Instructions for the task :: Copy the lines from the one containing "What do you see at coordinates (518, 170)" through the one containing "Image resolution: width=1916", reproducing each exactly.
(Beginning of Listed entries)
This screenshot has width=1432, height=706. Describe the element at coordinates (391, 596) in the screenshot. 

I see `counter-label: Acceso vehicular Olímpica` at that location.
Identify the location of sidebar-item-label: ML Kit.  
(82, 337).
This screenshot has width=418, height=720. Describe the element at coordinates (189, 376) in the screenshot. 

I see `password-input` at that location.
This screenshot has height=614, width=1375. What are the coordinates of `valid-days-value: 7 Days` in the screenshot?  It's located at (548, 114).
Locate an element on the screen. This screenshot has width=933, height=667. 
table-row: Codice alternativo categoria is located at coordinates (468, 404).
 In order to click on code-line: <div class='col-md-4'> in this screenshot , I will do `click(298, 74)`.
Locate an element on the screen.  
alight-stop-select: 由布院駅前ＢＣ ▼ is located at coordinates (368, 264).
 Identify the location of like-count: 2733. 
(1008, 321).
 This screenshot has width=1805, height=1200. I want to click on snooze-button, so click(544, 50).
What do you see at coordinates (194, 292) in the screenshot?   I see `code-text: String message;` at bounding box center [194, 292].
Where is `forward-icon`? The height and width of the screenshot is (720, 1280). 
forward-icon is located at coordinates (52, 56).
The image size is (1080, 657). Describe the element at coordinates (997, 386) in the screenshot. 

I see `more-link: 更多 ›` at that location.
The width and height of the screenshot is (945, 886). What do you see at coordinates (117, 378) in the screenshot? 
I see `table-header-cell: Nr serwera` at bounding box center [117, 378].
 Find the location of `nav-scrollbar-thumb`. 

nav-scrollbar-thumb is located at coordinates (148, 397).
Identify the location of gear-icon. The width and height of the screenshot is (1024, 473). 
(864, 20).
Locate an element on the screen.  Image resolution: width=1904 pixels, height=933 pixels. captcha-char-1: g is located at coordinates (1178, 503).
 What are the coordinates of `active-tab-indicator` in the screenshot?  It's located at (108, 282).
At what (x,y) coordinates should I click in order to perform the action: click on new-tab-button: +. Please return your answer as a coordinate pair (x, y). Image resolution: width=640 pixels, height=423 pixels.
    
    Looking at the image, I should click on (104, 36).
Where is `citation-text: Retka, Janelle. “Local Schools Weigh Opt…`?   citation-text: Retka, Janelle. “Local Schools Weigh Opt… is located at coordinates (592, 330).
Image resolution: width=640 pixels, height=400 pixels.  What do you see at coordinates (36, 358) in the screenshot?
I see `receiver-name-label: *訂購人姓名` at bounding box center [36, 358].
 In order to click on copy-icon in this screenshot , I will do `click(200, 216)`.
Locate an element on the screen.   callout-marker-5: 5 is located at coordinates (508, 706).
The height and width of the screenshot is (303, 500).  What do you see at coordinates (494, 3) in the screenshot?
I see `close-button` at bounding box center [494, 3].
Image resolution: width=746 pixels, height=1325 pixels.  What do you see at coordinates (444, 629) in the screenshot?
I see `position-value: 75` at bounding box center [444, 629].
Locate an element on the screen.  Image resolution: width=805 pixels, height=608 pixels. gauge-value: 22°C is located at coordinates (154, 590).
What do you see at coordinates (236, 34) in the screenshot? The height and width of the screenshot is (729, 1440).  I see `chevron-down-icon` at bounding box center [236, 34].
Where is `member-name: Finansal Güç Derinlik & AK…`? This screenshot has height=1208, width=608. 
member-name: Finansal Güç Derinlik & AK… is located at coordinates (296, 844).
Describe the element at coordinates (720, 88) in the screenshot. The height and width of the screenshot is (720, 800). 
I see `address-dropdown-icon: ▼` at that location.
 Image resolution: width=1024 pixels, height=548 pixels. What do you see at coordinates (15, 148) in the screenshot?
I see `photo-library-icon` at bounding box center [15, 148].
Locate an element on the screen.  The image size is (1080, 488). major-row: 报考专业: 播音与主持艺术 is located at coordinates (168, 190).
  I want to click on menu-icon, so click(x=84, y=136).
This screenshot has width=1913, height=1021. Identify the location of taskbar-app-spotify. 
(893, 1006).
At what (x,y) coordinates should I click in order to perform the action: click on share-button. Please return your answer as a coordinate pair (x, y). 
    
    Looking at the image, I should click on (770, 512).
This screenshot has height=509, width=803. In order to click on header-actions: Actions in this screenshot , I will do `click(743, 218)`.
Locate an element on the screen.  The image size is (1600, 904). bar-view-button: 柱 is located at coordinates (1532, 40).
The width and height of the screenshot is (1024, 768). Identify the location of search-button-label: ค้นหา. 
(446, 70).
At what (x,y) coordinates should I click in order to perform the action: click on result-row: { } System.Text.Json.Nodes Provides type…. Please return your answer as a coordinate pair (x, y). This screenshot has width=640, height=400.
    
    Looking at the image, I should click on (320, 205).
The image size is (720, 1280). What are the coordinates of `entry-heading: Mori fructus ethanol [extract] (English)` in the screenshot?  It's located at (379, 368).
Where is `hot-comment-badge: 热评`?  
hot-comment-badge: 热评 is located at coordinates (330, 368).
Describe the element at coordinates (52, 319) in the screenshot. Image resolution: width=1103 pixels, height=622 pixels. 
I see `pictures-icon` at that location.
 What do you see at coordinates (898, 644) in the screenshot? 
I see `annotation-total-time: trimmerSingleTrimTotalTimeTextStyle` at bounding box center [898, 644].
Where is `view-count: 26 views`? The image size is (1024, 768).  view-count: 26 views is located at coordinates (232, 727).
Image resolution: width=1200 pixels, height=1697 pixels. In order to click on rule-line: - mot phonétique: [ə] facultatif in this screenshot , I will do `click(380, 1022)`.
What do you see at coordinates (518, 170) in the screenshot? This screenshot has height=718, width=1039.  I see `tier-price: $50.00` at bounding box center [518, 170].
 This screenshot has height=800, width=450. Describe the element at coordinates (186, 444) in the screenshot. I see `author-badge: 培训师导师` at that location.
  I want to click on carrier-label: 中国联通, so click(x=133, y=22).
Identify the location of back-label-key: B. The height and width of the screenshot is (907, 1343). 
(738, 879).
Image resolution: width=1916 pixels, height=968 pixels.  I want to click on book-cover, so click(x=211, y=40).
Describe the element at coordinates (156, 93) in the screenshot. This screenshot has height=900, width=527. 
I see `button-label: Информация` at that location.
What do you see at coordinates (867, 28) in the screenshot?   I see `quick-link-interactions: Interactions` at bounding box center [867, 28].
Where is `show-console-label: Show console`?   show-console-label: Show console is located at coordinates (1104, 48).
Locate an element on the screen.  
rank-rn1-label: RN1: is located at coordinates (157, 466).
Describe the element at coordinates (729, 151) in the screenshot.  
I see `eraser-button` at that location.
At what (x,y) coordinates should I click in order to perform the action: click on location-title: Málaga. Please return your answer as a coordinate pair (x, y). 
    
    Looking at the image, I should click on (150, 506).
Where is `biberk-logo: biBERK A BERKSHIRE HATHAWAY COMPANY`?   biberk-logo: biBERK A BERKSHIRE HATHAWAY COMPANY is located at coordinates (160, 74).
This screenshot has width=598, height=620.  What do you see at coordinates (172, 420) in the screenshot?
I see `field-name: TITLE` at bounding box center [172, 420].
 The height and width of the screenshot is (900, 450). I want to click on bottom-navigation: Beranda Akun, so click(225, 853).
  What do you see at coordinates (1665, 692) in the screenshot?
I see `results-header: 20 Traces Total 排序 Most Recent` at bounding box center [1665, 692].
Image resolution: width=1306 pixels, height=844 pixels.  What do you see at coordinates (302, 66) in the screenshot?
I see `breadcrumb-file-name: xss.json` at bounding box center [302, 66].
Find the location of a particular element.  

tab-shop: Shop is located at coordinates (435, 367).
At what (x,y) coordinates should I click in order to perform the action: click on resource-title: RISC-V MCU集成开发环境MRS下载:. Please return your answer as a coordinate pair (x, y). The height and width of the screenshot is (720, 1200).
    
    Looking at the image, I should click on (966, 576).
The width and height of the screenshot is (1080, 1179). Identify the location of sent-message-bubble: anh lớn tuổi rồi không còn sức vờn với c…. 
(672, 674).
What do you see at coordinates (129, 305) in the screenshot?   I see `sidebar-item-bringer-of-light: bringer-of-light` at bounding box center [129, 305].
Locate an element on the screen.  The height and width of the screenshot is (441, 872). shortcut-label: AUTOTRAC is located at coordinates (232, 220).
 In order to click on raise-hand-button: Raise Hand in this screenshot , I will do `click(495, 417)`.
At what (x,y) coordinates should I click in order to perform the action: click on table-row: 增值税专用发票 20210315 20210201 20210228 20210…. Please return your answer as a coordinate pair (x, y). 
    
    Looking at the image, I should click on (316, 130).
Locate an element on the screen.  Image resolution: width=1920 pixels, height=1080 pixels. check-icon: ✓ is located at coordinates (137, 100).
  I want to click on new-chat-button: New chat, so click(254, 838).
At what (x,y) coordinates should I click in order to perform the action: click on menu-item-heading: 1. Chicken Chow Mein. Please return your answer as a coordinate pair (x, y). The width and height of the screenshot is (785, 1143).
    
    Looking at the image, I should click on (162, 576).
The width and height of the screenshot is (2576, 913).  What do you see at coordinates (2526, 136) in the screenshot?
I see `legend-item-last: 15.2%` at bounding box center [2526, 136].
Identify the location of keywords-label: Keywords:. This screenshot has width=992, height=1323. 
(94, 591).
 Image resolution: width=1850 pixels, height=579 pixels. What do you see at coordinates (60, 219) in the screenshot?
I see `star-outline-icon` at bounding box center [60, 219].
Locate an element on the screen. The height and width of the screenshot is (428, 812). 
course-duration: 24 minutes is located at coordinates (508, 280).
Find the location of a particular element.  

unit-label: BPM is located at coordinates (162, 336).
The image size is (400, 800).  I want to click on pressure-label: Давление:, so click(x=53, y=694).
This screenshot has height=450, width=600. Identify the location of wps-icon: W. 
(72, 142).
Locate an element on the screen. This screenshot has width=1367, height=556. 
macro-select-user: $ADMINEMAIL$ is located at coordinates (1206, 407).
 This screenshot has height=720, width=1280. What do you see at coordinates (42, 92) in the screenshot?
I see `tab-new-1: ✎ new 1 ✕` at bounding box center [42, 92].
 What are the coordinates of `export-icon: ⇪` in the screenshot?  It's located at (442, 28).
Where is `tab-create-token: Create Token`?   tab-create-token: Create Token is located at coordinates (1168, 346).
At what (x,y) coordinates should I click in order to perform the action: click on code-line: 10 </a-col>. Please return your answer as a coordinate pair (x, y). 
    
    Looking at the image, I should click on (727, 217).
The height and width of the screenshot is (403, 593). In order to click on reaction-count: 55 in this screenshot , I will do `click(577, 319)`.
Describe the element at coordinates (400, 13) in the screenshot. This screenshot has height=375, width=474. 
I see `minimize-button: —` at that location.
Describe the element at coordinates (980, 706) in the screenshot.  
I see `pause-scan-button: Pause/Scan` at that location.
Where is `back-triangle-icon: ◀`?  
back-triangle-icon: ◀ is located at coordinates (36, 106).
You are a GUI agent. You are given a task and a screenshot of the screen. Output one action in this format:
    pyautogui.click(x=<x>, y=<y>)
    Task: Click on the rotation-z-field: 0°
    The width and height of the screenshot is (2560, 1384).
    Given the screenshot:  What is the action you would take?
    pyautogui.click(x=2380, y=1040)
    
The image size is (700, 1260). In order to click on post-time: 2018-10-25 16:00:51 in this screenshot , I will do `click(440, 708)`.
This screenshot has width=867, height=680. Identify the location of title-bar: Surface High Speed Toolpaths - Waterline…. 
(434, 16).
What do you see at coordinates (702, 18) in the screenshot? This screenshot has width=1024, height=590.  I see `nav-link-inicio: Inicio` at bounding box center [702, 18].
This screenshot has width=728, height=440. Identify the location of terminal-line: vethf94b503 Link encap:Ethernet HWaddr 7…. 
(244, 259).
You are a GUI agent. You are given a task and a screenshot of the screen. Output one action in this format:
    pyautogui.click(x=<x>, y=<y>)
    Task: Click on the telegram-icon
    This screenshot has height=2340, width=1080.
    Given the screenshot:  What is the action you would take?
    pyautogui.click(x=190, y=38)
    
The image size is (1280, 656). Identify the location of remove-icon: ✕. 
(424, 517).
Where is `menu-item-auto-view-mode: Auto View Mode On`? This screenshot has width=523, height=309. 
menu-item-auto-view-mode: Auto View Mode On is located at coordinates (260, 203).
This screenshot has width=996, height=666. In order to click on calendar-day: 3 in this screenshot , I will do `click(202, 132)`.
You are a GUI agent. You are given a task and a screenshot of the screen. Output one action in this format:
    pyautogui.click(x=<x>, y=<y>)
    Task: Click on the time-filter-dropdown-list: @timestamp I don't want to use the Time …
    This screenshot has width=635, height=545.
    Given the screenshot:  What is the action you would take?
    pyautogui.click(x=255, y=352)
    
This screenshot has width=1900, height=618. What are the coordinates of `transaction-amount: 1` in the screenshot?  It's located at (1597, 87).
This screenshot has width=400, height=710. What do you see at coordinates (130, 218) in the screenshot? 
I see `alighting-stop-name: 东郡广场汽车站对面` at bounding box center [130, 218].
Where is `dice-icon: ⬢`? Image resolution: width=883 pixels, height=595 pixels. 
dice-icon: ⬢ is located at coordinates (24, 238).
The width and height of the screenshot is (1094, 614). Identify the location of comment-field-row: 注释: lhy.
(End of Listed entries)
Answer box ::
What do you see at coordinates (518, 170) in the screenshot? This screenshot has height=718, width=1039.  I see `tier-price: $50.00` at bounding box center [518, 170].
 This screenshot has height=800, width=450. Describe the element at coordinates (186, 444) in the screenshot. I see `author-badge: 培训师导师` at that location.
  I want to click on carrier-label: 中国联通, so click(x=133, y=22).
Identify the location of back-label-key: B. The height and width of the screenshot is (907, 1343). 
(738, 879).
Image resolution: width=1916 pixels, height=968 pixels.  I want to click on book-cover, so click(x=211, y=40).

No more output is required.